- _WHAT YOU WILL DO_
Only the lines from the one containing "Where should I click to: Toggle" through the last line of the entries are wanted. Transcribe them exactly.
- - - - -
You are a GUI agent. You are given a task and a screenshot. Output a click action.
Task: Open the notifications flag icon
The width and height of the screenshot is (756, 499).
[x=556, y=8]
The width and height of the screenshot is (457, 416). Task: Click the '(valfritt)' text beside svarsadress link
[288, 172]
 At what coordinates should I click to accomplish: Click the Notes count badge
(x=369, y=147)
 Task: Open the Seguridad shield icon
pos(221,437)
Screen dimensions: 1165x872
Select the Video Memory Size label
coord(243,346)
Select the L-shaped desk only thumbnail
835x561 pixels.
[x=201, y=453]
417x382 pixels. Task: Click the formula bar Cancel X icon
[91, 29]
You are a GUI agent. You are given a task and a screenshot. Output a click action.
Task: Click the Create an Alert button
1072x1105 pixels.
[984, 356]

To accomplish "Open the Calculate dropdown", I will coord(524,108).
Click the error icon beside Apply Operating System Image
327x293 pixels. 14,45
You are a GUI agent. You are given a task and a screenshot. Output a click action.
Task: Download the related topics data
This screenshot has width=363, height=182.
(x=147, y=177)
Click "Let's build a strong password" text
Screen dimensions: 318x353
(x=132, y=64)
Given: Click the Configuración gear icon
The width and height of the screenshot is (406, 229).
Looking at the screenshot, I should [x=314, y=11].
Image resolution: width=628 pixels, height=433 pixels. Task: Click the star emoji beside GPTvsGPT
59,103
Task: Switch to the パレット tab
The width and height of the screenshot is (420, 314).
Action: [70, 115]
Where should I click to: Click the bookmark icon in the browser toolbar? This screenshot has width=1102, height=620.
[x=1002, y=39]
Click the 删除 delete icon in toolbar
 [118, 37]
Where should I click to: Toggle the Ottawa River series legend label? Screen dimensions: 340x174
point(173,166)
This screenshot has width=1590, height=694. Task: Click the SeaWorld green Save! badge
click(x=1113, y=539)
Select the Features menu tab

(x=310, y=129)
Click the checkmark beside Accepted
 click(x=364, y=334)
- - - - -
- _SOLUTION TO THE EXERCISE_
Where should I click to: Toggle the Ottawa River series legend label? Screen dimensions: 340x174
point(173,166)
This screenshot has width=1590, height=694. Task: Click the SeaWorld green Save! badge
click(x=1113, y=539)
Select the Features menu tab

(x=310, y=129)
Click the checkmark beside Accepted
 click(x=364, y=334)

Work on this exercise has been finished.